The point of the Arctic Council is to foster collaboration in areas such as scientific research, search and rescue operations and the challenges posed by climate change
For the past quarter-century, the Arctic has been a unique zone of cooperation among the eight countries of the high north: Canada, Denmark, Finland, Iceland, Norway, Sweden, Russia and the United States. Even when relations between Moscow and the West soured, the Arctic Council’s work was a reminder that multilateral partnerships could thrive despite global discord.
The point of the Arctic Council is to foster collaboration in areas such as scientific research, search and rescue operations and the challenges posed by climate change. Under its auspices, friends and adversaries alike – as well as nonstate actors, such as Indigenous groups – can sit down, talk and find common ground. In early 2022, lawmakers from Norway nominated the council for the Nobel Peace Prize for its collaborative spirit.
That collaboration ended shortly after Russia’s invasion of Ukraine on Feb 24. One week after the start of the war, seven of the eight Arctic Council members announced that they would “pause” their work with the organisation. Russia, which holds the council’s presidency through 2023, was left ostracised. The freeze of the Arctic Council is a loss on many fronts.
Security and cooperation in the Arctic
The eight Arctic countries formed the Arctic Council in 1996. While the council explicitly steers clear of military issues, its members are stewards of the Arctic region. Unsurprisingly, the organisation has grown in importance with global warming.
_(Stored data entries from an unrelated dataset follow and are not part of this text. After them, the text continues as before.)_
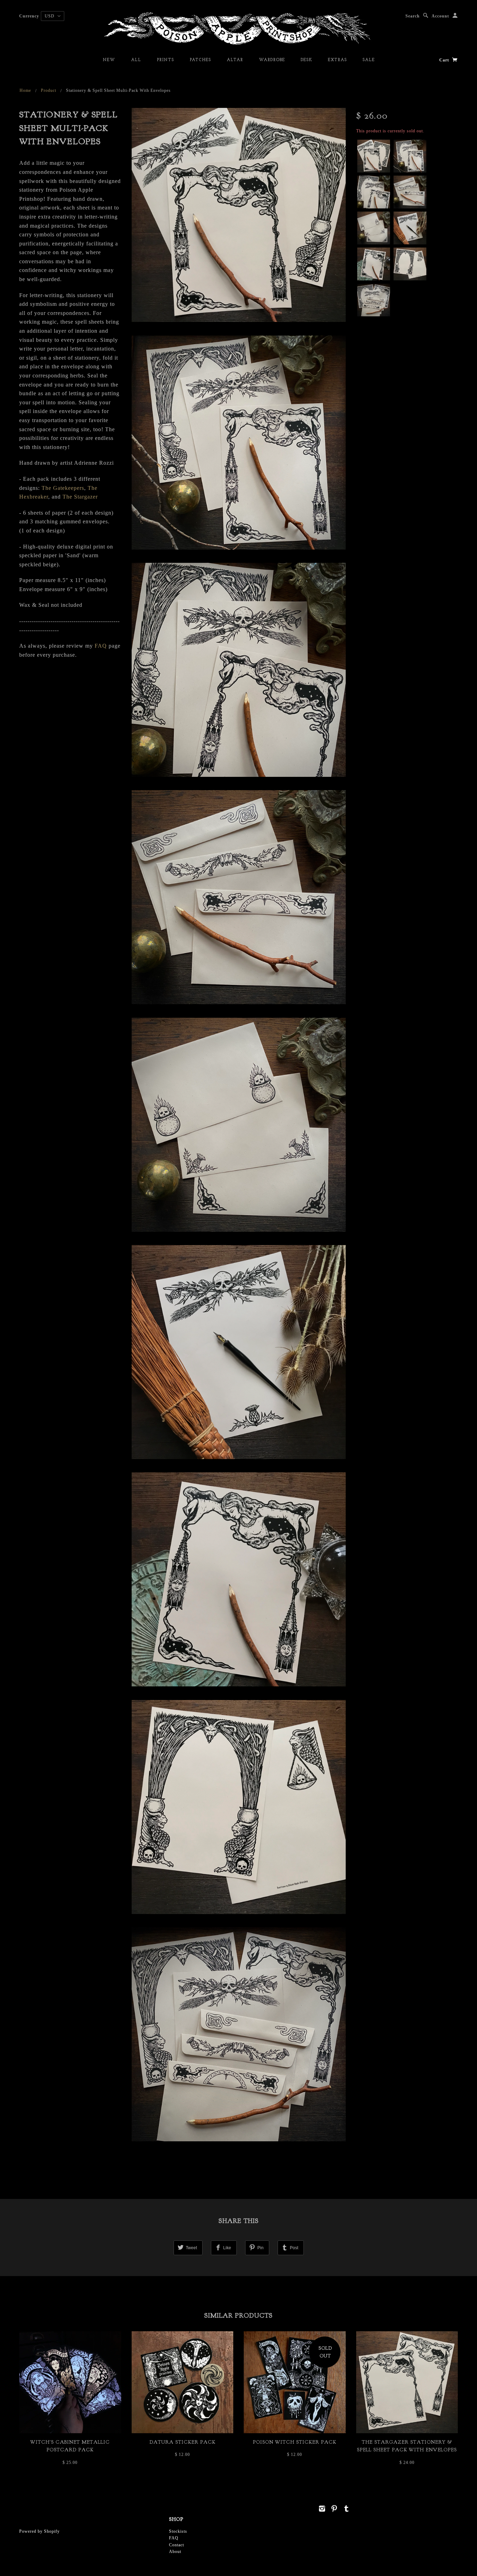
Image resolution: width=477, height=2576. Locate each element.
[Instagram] (322, 2508)
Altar (235, 60)
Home (25, 90)
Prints (165, 60)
Warmer temperatures and declining sea ice are opening new shipping routes and, likely, expanding opportunities to exploit oil, gas and other critical minerals – changes that could spur conflict if not handled carefully.
Through the council, the Arctic states have made agreements related to search and rescue operations, oil pollution and scientific collaboration. The council has tracked environmental changes in the region with its yearly Arctic Climate Impact Assessment reports. Even when relations between East and West were at their worst, including in 2014 when Russia invaded and annexed the Crimean Peninsula from Ukraine, joint endeavours in the Arctic remained strong.
Pausing the work of the Arctic Council was an understandable response to Russia’s invasion of Ukraine. Yet in doing so, the other Arctic countries lost a valuable line of communication with Moscow. In time, it will be important to resume the council or establish a new institution in its place.
Indeed, working with Russia in the Arctic is even more important now than it was before the invasion. From a global security perspective, it is essential that the hot war in Europe be prevented from spilling over into the Arctic and one of the world’s last wildernesses.
The case for engaging Russia
Consider, for example, that while tensions are at an all-time high in Ukraine, it might be easy to mistake a flock of geese or a meteor shower for a military attack. Having a way for errors like these to be quickly remedied will be important in this new era of geopolitical competition.
Preserving and enhancing cooperation in the Arctic will take bold leadership. Some critics argue that institutionalising military dialogue with Russia in the Arctic is an improper response to wanton aggression in Eastern Europe and could be seen as legitimising Russia’s actions. These are valid concerns.
However, giving up on cooperation would be a mistake. The whole world will benefit if the high north can avoid the fate of militarisation, a costly arms race and the terrible spectre of war.
Ideally, engaging Russia within an expanded set of regional institutions – an invigorated Arctic Council, to be sure, but also a new military forum – would precipitate a cooperation spiral, increasing cooperation that could help lessen tensions elsewhere. Even if collaboration were confined to the Arctic, this would boost global security.
A new Arctic?
In the past, the Arctic states sought to maintain peace and stability in their region by divorcing contentious military issues from areas where common ground was easier to find. This has been the modus vivendi of the Arctic Council since its founding.
Going forward, it would be better to recognise that robust and ongoing cooperation is needed on security issues, too. Trust between Russia and the West might never return, but cooperation in the Arctic cannot be allowed to disappear with it.